• 本文:
________________
相続の相談では、「被相続人の遺言書があるけど、作成した時点で被相続人は認知症だったので無効ではないですか?」という質問がよくあります。
この質問には一言で答えることはできません(たいていの質問も一言で答えることは難しいですが・・)。
あえて一言で答えるとすれば、「遺言能力のない状態で作成した遺言書は無効です」となります。
しかし、これではほとんど答えになっていませんね。
中身のある話をするためには、「遺言能力はどのようにして判断されるのか」について説明しなければなりません。
遺言能力の有無は画一的要素で決まるのではなく、個々の具体的な状況を総合して判断されます。
裁判例を見ると、例えば、東京地裁平成16年7月7日判決では、「遺言には、遺言者が遺言事項(遺言の内容)を具体的に決定し、その法律効果を弁識するのに必要な判断能力(意思能力)すなわち遺言能力が必要である。遺言能力の有無は、遺言の内容、遺言者の年齢、病状を含む心身の状況及び健康状態とその推移、発病時と遺言時との時間的関係、遺言時と死亡時との時間的間隔、遺言時とその前後の言動及び精神状態、日頃の遺言についての意向、遺言者と受遺者との関係、前の遺言の有無、前の遺言を変更する動機・事情の有無等遺言者の状況を総合的に見て、遺言の時点で遺言事項(遺言の内容)を判断する能力があったか否かによって判定すべきである。」と判示されています。
________________
• 資料を調べる:
- a) 遺言能力に関する本文で例として挙げられている裁判例は、どの裁判所のいつの判決ですか。
- b) 遺言能力に関する本文の続きを、最後の文の後から書き継いでください。

保存済みデータセット項目
________________
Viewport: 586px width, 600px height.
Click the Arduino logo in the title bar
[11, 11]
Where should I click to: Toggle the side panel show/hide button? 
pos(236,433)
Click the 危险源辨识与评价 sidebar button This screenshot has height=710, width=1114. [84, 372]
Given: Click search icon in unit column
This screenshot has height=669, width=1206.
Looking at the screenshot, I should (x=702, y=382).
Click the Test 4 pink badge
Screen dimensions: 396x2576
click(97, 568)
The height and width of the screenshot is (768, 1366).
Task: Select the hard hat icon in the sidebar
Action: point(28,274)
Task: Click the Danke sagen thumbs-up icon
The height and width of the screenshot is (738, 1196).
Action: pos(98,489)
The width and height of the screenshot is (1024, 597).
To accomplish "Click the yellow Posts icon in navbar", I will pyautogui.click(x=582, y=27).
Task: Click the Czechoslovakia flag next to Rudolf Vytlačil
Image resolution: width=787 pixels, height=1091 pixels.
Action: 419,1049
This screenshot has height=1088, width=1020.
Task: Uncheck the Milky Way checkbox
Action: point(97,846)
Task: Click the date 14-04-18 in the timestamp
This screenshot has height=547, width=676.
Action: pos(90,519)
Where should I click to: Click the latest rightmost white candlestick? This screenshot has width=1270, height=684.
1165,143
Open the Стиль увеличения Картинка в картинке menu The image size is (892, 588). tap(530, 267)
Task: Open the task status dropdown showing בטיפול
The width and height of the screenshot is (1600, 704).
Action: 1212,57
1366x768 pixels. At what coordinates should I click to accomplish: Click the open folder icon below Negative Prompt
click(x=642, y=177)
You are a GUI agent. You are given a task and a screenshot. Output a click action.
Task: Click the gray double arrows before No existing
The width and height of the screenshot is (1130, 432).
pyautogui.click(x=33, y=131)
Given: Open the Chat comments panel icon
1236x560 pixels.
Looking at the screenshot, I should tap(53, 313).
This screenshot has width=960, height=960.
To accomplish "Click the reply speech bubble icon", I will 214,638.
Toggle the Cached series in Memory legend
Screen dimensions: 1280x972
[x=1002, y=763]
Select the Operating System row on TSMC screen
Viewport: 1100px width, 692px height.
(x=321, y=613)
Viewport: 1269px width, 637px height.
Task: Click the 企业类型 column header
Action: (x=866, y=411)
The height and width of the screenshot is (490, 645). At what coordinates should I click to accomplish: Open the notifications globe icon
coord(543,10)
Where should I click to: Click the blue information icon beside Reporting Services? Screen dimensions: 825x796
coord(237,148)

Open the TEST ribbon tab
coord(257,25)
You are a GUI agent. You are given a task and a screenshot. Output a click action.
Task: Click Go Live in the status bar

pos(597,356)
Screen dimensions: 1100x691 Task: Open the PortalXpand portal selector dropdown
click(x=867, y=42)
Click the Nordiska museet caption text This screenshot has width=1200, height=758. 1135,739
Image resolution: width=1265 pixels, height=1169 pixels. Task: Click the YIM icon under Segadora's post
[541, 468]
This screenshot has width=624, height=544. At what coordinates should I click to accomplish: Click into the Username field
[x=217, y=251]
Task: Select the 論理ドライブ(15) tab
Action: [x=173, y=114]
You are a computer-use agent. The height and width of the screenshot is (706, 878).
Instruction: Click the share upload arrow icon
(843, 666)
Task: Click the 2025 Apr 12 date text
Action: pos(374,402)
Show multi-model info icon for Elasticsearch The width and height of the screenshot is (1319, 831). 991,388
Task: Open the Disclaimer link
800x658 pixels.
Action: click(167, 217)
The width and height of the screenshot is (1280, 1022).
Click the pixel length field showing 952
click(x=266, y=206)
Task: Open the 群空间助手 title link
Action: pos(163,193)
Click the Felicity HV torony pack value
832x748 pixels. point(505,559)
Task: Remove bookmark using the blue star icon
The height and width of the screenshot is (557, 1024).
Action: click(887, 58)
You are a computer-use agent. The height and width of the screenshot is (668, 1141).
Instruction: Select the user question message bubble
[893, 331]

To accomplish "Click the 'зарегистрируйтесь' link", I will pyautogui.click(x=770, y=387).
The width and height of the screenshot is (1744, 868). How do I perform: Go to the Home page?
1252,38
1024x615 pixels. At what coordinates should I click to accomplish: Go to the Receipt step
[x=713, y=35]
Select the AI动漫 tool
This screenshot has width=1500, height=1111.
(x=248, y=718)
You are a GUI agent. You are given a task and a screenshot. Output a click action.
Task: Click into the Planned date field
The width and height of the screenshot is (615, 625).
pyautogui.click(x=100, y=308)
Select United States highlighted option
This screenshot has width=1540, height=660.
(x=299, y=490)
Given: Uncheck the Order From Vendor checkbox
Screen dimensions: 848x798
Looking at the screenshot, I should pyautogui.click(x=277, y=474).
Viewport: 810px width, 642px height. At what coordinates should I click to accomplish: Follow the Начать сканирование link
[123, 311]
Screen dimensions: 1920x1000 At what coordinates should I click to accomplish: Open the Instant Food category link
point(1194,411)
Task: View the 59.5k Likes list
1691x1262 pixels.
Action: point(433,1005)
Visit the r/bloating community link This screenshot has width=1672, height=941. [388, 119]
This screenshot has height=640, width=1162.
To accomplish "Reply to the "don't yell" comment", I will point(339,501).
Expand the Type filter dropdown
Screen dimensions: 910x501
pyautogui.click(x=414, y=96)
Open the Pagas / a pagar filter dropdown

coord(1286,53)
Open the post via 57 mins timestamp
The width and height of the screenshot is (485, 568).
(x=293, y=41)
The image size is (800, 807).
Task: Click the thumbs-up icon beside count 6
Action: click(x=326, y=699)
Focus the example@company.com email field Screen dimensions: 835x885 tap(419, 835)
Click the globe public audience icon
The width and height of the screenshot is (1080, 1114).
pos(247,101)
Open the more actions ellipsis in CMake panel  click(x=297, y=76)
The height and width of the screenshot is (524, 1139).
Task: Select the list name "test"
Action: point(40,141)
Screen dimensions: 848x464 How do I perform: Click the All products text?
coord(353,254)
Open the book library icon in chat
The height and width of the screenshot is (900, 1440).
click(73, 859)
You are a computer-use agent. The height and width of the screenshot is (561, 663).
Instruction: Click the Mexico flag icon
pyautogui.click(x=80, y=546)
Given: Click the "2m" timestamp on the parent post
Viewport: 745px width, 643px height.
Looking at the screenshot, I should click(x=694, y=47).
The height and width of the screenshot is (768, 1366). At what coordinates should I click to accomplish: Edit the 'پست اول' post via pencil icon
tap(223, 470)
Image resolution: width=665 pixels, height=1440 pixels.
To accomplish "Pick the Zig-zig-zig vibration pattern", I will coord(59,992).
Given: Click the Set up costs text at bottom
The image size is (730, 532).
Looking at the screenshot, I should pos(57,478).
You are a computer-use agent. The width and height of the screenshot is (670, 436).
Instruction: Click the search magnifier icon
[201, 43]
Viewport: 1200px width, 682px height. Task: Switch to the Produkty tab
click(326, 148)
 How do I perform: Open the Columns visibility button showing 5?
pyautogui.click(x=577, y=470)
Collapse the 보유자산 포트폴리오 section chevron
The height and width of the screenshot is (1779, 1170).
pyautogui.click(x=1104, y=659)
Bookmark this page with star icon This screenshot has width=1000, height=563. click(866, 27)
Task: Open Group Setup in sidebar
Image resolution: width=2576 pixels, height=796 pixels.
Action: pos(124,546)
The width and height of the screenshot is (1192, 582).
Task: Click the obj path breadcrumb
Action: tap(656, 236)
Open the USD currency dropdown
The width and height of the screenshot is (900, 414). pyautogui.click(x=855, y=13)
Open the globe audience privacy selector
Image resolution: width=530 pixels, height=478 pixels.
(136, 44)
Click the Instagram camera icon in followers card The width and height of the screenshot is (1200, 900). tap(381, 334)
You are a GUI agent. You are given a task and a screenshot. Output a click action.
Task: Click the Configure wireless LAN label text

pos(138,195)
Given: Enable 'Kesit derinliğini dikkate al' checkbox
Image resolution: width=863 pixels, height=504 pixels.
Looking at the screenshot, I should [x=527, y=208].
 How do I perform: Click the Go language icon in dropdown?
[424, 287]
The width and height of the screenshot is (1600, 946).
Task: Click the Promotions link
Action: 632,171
________________
• 記述式の解答:
- a) 東京地裁平成16年7月7日判決です。

- b)
そして、上記各項目について検討するための具体的な手がかりとしては、①遺言の内容、②医学的知見、③改訂版長谷川式簡易知能評価スケール(HDS-R)、④介護記録、⑤遺言書作成に同席した者の証言、⑥親族の証言等が検討材料となり得ます。
①遺言の内容については、遺言内容が複雑であれば、より高度の意思能力が必要ですから、遺言作成時において遺言の内容にふさわしい意思能力を備えていなければなりません。
これに対して、単純な内容の遺言であれば、高度の意思能力を備えていなくても、遺言の内容を理解した上で作成することが可能です。
②医学的知見については、医療期間のカルテ等から、遺言作成時の遺言者の病気の種類(特にアルツハイマー型認知症か否か)や症状を吟味していくことになります。
認知症といっても治療可能な認知症(慢性硬膜下血腫)、改善と悪化をくり返しながら進行する認知症(脳血管性認知症)、時間をかけてゆっくりと進行する認知症(アルツハイマー型認知症)等があり、どの型の認知症であるかによっても見方が変わってきます。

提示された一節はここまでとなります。